Les réfugiés qui entreprennent une formation en francisation se montrent insatisfaits de leur expérience, particulièrement ceux qui ont de jeunes enfants et ceux qui sont très peu scolarisés. Les premiers peinent à concilier les études à temps plein et la famille et, du coup, à respecter les consignes d’assiduité. Les seconds sont mentalement épuisés à la fin de la matinée et ont beaucoup de difficulté à maintenir leur attention en après-midi. À l’issue de leur formation, que plusieurs ont quittée en cours de route, de nombreux réfugiés affirment avoir très peu appris, particulièrement ceux qui sont peu scolarisés. Ils auraient souhaité que les cours soient moins scolaires et axés davantage sur la pratique dans des contextes authentiques. De plus, plusieurs élèves affirment être passés à un niveau supérieur même lorsqu’ils n’avaient pas l’impression de s’être améliorés.
Les RPG peu scolarisés sont ceux qui font face aux plus grands défis pour s’intégrer au marché du travail. Ils sont moins nombreux à entreprendre des démarches pour se trouver un emploi, rencontrent davantage d’obstacles lorsqu’ils en font, tirent plus difficilement profit du bassin d’emplois à Ottawa et, ultimement, sont moins nombreux à occuper un emploi. Les RPSP, peu scolarisés pour leur part, s’en sortent presque aussi bien que leurs compatriotes plus scolarisés, fort probablement en raison de l’accompagnement soutenu dont ils ont pu bénéficier dans le cadre de leur parrainage.

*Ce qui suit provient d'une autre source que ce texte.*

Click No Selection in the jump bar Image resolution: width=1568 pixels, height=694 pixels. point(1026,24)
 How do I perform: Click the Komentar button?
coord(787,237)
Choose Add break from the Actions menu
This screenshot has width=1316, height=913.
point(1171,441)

La première et principale difficulté à laquelle tous les réfugiés sont confrontés lorsque vient le temps d’intégrer le marché du travail est d’ordre linguistique. Les hommes sont avides de commencer à travailler, mais les cours de francisation qu’ils suivent ne leur permettent pas d’acquérir suffisamment de compétences linguistiques pour être fonctionnels en français. Certains contournent l’obstacle de la langue française en travaillant dans des milieux où la langue arabe est parlée, principalement dans le secteur de l’alimentation et de la restauration. Mais ce faisant, ils compromettent le maintien et l’amélioration de leur acquis en français et se cantonnent dans des emplois où leurs compétences ne sont pas valorisées. Un autre constat est que les réfugiés misent beaucoup sur leur réseau social pour se trouver un emploi et s’adressent peu aux services d’aide à l’emploi disponibles. En se fiant surtout à leur réseau social, les réfugiés se retrouvent souvent à travailler dans des milieux peu francophones et dans des emplois qui ne sont pas en lien avec leur expérience de travail passée et leurs compétences. Enfin, les réfugiés ne sont pas tous conscients des risques et des désavantages du travail au noir.

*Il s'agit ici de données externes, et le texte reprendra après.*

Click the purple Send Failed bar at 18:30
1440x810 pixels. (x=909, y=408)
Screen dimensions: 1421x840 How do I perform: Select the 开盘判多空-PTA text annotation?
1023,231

En dépit des difficultés posées par la langue française et de l’attractivité d’Ottawa, la ville de Gatineau a su retenir les réfugiés syriens dans une proportion très similaire à ce qui est observé pour l’ensemble des réfugiés dans les autres villes canadiennes.

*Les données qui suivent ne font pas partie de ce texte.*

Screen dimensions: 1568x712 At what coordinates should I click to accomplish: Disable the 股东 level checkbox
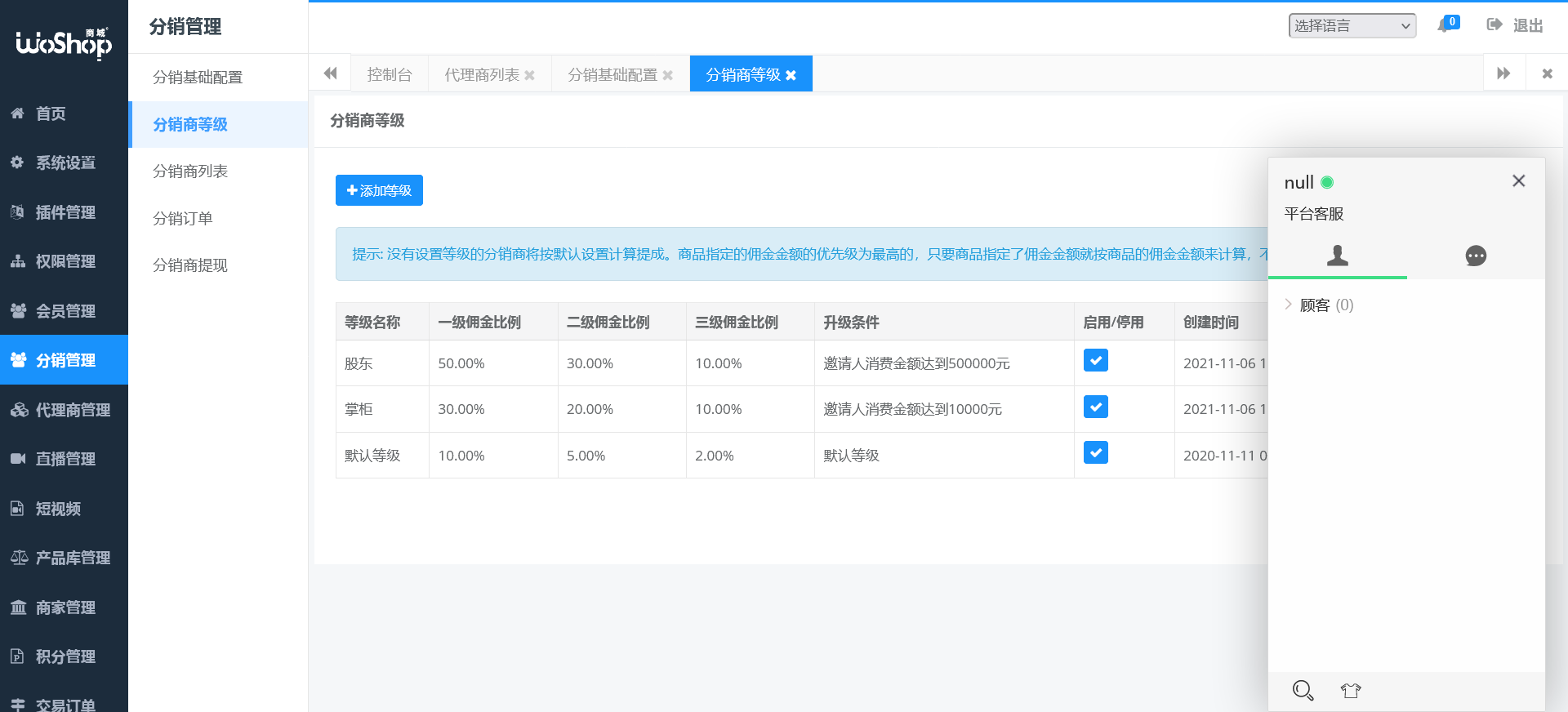(x=1095, y=361)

Il ne fait aucun doute que l’Opération visant les réfugiés syriens du gouvernement canadien a remporté un large succès du point de vue des réfugiés réinstallés à Gatineau. La quasi-totalité d’entre eux ont l’intention de rester au Canada, ressentent un fort sentiment d’appartenance envers le Canada et apprécient grandement leur nouvelle vie.